In 1944, Schrodinger argued that the fundamental indeterminacy of the physical universe would have no effect on living systems. He argued that were biological systems to become so small that the actions of single atoms or molecules could influence cells, the resulting organisms would surely perish from the evolutionary landscape. Studies of the mammalian synapse, however, seem to indicate that Schrodinger (1944) was simply wrong in this regard. Single synapses appear to be indeterminate devices; not apparently indeterminate, but fundamentally indeterminate. At base, physical indeterminacy seems to be a fundamental property of the brain. But how sure can we be that this fundamental indeterminacy at the level of the synapse has anything to do with indeterminacy at the level of a single cortical neuron, at the level of a cortical network, at the level of behavior, or at the level of a social theory of behavior?

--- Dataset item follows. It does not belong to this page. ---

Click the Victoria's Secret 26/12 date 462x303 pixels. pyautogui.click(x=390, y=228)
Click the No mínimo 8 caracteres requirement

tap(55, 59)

The evidence that we have today suggests that membrane voltage can be influenced by quantum level events, like the random movement of individual calcium ions. So there is every reason to believe that membrane voltage can be viewed, at least under some circumstances, as a formally indeterminate process of the type that precludes Popperian falsifiability. How does this membrane voltage influence action potential generation? Recall that cells receive a mixture of excitation and inhibition from thousands of synapses and that the ratio of this mixture is variable. Imagine that the correlations between the activity of the individual synapses impinging on a given cell were variable. Under conditions in which the activity of many synapses is correlated and the membrane voltage is driven either way above or way below its threshold for action potential generation, the network of neurons itself would maintain a largely determinate characteristic even though the synapses themselves might appear stochastic. Alternatively, when the synaptic activity is uncorrelated and the forces of excitation and inhibition are balanced, small uncorrelated fluctuations in synaptic probabilities drive cells above or below threshold. Under these conditions, indeterminacy in the synapses propagates to the membrane voltage and thence to the pattern of action potential generation. Indeterminacy in the pattern of action potential generation, although variable, would reflect a fundamental indeterminacy in the nervous system.

At the level of behavior, apparent indeterminacy is reinforced by the environment and has been observed. Animals can produce behavior that appears to scientists to be indeterminate. How does this apparent indeterminacy arise? Given what we know about the behavior of synapses and action potentials, two possibilities present themselves. The fundamental indeterminacy observed at the cellular level could be prevented from influencing higher-level phenomena in the nervous system, rendering these higher-level phenomena determinate. These determinate processes could then instantiate pseudorandom computations that emulate the underlying cellular indeterminacy and yield apparently indeterminate behavior. Alternatively, we can propose the hypothesis that indeterminacy observed at the cellular level could propagate to behavior under some circumstances, yielding truly indeterminate behavior under some conditions and more determinate behaviors under others.